## [Texte fourni]
***

Proposition de loi cherchant à encadrer la clôture des comptes bancaires

De longue date, notre droit encadre la clôture des comptes de dépôt ouverts aux personnes physiques n’agissant pas pour des besoins professionnels par les établissements de crédit. Or l’Assemblée nationale a adopté le 13 mars dernier en première lecture, avec modifications, une proposition de loi qui souhaite renforcer l’état du droit en la matière afin de prévoir de nouvelles mesures de protection au bénéfice du client.
1. Il y a quelques années, deux établissements de crédit avaient été accusés de faire « le grand ménage » au sein de leur clientèle, et ainsi de clôturer (pour des raisons différentes) un nombre important de comptes bancaires. Il s’agissait d’ING et de N261. Une question s’était alors posée : ces établissements pouvaient-ils agir de la sorte ?
2. Il convient de rappeler, à titre préalable, que les opérations de banque sont des contrats comportant un intuitu personae marqué, dans la mesure où elles reposent avant tout sur la confiance entre les parties. En conséquence, il est acquis de longue date que le banquier doit avoir la liberté de rompre son contrat (droit de résiliation) si celui-ci est à durée indéterminée, ne serait-ce qu’en raison de la prohibition des engagements perpétuels2.
3. Le compte bancaire n’échappe pas à cette logique élémentaire du droit des contrats. Il existe certes un « droit au compte »3, mais pas d’obligation pour le banquier de conserver un client ad vitam aeternam. Il est donc logiquement admis que le banquier peut clôturer un compte bancaire à durée indéterminée moyennant le respect d’un préavis raisonnable.
4. Cette situation peut résulter d’une évolution de la politique de risques de l’établissement le conduisant, par exemple, à se séparer des certains clients fragiles du fait de ses propres difficultés, ou encore de sa stratégie commerciale, une banque pouvant souhaiter se spécialiser sur certaines catégories de clients.

***

## [Entrées répertoriées]
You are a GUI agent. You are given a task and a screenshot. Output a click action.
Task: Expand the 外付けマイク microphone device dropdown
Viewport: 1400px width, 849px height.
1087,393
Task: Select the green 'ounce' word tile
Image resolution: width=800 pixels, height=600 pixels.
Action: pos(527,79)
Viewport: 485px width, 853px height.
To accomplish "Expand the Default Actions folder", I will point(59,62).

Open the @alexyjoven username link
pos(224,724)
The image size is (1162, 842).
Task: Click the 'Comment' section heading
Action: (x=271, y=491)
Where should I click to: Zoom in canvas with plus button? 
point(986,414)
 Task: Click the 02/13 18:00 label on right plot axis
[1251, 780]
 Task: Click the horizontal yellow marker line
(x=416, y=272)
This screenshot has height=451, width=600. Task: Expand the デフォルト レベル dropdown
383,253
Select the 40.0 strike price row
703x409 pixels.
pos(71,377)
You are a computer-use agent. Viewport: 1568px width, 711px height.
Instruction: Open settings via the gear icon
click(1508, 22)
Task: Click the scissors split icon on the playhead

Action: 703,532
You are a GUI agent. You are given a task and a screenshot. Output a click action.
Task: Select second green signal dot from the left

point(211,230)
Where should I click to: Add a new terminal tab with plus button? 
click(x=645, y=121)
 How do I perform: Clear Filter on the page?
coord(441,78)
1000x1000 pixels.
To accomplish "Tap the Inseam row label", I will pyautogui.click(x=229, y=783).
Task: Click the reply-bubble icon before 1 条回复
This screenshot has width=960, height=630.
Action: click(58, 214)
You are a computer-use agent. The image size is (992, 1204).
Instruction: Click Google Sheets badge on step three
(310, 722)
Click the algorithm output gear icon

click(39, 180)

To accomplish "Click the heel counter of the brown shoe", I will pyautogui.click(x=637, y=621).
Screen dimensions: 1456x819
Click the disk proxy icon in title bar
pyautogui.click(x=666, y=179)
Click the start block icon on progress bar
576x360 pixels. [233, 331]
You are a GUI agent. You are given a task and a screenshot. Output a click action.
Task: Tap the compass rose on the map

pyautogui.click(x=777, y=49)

***

## [Travaux]
[1] Recopiez le passage du texte sur la clôture des comptes bancaires qui va de « 1. Il y a quelques » à « de la sorte ? ».
[2] Traduisez en anglais cette phrase du texte sur la clôture des comptes bancaires : « Il est donc logiquement admis que le banquier peut clôturer un compte bancaire à durée indéterminée moyennant le respect d’un préavis raisonnable. »
Les entrées proviennent d'une autre source que le texte.

## [Réponses par tâche]
[1]
1. Il y a quelques années, deux établissements de crédit avaient été accusés de faire « le grand ménage » au sein de leur clientèle, et ainsi de clôturer (pour des raisons différentes) un nombre important de comptes bancaires. Il s’agissait d’ING et de N261. Une question s’était alors posée : ces établissements pouvaient-ils agir de la sorte ?

[2] It is therefore logically accepted that the banker may close an open-ended bank account provided that reasonable notice is observed.